[INDOLOGY] prāṇāyāma query

Matthew Kapstein mkapstei at uchicago.edu
Sun Mar 29 16:28:05 EDT 2020


actually, though, the Tibetan yogic practice of fleet-footedness is called
rkang-mgyogs (pronounced kang-gyok). I am not familar  with the details of the breathing involved,
however. In any case, the technique is associated with the yakSas and hence is often referred to in the literature as gnod-sbyin-rkang-mgyogs, "yakSa fleetfootedness."

I recall that Alexandra David-Neel was particularly fascinated with this, though I do not remember in which of her many works she mentions it. Based on her depictions, it became a constant theme of popular occultist writing on Tibet, e.g. in the books of Lobsang "Tuesday" Rampa.

Matthew Kapstein
Directeur d'études, émérite
Ecole Pratique des Hautes Etudes, Paris

Numata Visiting Professor of Buddhist Studies,
The University of Chicago
________________________________
From: INDOLOGY <indology-bounces at list.indology.info> on behalf of David and Nancy Reigle via INDOLOGY <indology at list.indology.info>
Sent: Sunday, March 29, 2020 2:33 PM
To: Dean Michael Anderson <eastwestcultural at yahoo.com>
Cc: Indology List <indology at list.indology.info>
Subject: Re: [INDOLOGY] prāṇāyāma query

The practice in the Tibetan tradition that Dean referred to is called lung-gom, and a practitioner of it is a lung-gom-pa. If you do a search for these terms you will find what little is known about it. I assume that the Tibetan spelling is rlung sgom, where rlung means prāṇa (or vāyu), and sgom means meditation or contemplation or cultivation (bhāvanā).

__________________________________________________

Written problem 1
Count the lines in the records below that contain the string "label", and give only the number.

Records to process
__________________________________________________

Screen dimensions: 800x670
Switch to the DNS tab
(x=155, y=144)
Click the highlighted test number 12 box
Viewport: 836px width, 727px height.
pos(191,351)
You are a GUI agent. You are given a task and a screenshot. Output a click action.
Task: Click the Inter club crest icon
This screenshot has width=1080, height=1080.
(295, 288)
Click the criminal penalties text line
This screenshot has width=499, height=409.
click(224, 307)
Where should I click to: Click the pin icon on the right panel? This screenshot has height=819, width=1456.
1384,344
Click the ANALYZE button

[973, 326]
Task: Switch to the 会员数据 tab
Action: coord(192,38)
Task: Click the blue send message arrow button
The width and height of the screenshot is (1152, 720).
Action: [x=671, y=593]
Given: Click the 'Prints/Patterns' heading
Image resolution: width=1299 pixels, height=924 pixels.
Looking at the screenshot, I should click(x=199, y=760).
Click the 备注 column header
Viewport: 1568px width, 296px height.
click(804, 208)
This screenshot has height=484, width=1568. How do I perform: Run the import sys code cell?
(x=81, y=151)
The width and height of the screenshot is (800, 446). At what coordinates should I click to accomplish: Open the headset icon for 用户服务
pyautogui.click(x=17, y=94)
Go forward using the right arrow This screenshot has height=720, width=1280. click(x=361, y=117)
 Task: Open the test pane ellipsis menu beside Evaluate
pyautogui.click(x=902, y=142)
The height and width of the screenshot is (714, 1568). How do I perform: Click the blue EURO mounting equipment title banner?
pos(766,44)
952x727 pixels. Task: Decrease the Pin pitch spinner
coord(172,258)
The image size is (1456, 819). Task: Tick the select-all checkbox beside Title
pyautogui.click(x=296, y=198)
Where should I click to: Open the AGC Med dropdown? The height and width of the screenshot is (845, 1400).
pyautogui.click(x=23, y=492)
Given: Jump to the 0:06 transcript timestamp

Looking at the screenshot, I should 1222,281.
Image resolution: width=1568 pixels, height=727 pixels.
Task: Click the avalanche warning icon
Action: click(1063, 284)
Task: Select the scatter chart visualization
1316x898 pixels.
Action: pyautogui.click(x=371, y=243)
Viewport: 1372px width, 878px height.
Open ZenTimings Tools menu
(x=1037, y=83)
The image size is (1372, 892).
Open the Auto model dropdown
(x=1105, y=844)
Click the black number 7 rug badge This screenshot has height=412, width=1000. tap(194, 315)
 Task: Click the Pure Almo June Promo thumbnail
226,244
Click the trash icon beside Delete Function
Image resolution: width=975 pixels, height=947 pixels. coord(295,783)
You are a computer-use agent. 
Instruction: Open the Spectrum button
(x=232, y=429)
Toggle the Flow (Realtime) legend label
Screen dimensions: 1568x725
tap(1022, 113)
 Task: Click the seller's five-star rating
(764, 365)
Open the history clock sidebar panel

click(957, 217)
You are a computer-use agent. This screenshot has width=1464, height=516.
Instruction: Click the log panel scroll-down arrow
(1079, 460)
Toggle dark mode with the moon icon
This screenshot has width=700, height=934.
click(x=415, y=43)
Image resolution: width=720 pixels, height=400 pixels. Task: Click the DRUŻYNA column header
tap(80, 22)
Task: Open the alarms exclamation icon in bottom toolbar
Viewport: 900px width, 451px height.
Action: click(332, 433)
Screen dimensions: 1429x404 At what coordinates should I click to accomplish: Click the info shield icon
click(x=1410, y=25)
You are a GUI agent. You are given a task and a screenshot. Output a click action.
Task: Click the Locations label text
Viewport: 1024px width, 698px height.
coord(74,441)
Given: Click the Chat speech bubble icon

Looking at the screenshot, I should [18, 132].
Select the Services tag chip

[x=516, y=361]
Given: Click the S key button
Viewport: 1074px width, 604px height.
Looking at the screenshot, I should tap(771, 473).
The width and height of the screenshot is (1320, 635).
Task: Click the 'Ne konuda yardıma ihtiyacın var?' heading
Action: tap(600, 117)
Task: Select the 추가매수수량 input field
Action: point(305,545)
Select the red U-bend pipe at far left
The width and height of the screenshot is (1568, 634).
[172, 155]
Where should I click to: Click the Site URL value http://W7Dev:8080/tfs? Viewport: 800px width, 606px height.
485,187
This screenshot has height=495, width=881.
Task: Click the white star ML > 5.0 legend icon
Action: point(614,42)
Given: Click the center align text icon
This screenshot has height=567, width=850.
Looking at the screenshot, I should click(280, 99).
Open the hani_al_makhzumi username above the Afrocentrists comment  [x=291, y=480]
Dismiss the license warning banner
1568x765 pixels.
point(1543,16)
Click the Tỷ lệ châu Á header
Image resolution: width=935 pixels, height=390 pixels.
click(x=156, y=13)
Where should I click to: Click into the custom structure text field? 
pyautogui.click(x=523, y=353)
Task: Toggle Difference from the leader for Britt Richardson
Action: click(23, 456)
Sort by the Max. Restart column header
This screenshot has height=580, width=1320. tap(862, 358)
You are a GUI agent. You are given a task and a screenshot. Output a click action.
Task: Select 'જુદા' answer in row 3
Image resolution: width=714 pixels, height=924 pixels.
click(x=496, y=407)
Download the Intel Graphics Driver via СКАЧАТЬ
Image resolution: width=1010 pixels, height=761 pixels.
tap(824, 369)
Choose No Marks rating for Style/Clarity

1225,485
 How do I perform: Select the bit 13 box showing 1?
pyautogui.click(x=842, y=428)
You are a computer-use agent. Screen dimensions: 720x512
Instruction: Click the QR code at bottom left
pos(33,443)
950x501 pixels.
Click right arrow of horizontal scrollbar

__________________________________________________

Written problem 2
Reproduce the passage of the Indology post on Tibetan fleet-footedness above, starting at "Numata Visiting Professor" and ending at "or cultivation (bhāvanā).".

Exercise solution 1
2

Exercise solution 2
Numata Visiting Professor of Buddhist Studies,
The University of Chicago
________________________________
From: INDOLOGY <indology-bounces at list.indology.info> on behalf of David and Nancy Reigle via INDOLOGY <indology at list.indology.info>
Sent: Sunday, March 29, 2020 2:33 PM
To: Dean Michael Anderson <eastwestcultural at yahoo.com>
Cc: Indology List <indology at list.indology.info>
Subject: Re: [INDOLOGY] prāṇāyāma query

The practice in the Tibetan tradition that Dean referred to is called lung-gom, and a practitioner of it is a lung-gom-pa. If you do a search for these terms you will find what little is known about it. I assume that the Tibetan spelling is rlung sgom, where rlung means prāṇa (or vāyu), and sgom means meditation or contemplation or cultivation (bhāvanā).